La sfida Chevrolet 150 e Pontiac GTO, non ha motivo di avere una conclusione, in quanto non c’è niente a cui arrivare, un punto vale l’altro e quindi tutto vale niente, comprese le relazioni tra la ragazza ed il meccanico, guidatore e GTO.  
I pochi soldi vengono spesi per il carburante lungo squallide stazioni di servizio o per sostiruire-migliorare le componenti della macchina; carburatore, ruote e soprattutto le sospensioni. Al fine di ricercare la massima prestazione, non la comodità, con buona pace delle lamentele della ragazza per la sua schiena distrutta.
Hellman porta all’estremo il concetto del movimento, tramite un montaggio che partendo da tre ore durata iniziali, è giunto alla durata di un’ora e quaranta, secondo il suo consueto lavoro di eliminazione e riduzione all’essenziale, dove le parole vengono cassate, eclissate e rarefatte, producendo un lavoro finemente intimo, anti-spettacolare e anti-recitativo nel senso più bressoniano del termine, riducendo al massimo il rapporto empatico verso dei personaggi portatori di un malessere senza soluzione. Qualora la tecnica non bastasse, ci pensano le brusche interruzioni di dialogo ad opera del guidatore a cui non interessa nulla, del passato difficile di GTO, quest’ultimo a conti fatti l’unica figura con un costrutto, che non sia ridotta a mera metafora di un altro indefinito, distrutto per autocombustione assieme alla stessa pellicola.
Un’opera spiazzante, realizzata con un budget più alto di tutti i precedenti film del regista (ben 875.000 dollari) ed una produzione di una major come la Universal alle spalle, ma la rinunzia al montaggio ed il ricorso all’astrazione, che avevano trovato migliori soluzioni nelle precedenti pellicole western, qui viene ripudiato ferocemente dal pubblico, che richiede un cinema “New”, ma sempre nell’ottica di una grammatica codificata, con la presenza della guida di “Hollywood”.

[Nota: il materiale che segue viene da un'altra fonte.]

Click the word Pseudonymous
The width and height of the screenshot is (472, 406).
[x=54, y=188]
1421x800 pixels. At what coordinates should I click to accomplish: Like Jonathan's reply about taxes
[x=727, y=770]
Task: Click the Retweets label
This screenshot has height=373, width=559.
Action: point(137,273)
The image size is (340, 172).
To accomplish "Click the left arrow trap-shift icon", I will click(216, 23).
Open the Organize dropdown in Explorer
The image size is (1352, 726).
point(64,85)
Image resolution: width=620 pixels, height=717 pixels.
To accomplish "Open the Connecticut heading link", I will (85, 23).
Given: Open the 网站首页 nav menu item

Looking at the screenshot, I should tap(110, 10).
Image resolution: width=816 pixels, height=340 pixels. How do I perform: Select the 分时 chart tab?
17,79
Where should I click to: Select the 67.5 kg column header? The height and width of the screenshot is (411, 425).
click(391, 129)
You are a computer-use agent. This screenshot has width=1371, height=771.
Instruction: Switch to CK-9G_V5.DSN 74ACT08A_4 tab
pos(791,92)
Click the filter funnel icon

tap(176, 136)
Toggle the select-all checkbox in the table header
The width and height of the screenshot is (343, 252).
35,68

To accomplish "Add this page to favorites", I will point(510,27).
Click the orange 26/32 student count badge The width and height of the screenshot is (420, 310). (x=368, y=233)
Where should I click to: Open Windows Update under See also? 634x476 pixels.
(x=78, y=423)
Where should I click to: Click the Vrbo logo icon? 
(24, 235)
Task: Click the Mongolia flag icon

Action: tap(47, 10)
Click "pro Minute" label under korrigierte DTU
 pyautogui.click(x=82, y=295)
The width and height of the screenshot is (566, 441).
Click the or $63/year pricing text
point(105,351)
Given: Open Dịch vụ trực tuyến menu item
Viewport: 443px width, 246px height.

Quindi un cinema che abbracci le istanze ribelli, ma guidate sempre dall’istituzione; non è un caso come la fase più radicale e sperimentale, della "Nuova Hollywood" termini alla fine del 71’ - difatti l'altro e molto più rumoroso flop dell'annata fu "Fuga da Hollywood" di Dennis Hopper, padre di "Easy Rider" (1969) -, sancendo l’accoglimento delle nuove leve all’interno dell’industria in grado di dar loro carta bianca purchè portassero soldi - per ora -, femarginando invece cineasti troppo indipendenti nello spirito come Hellman, mai più ripresasi dal fallimento commerciale di tale pellicola.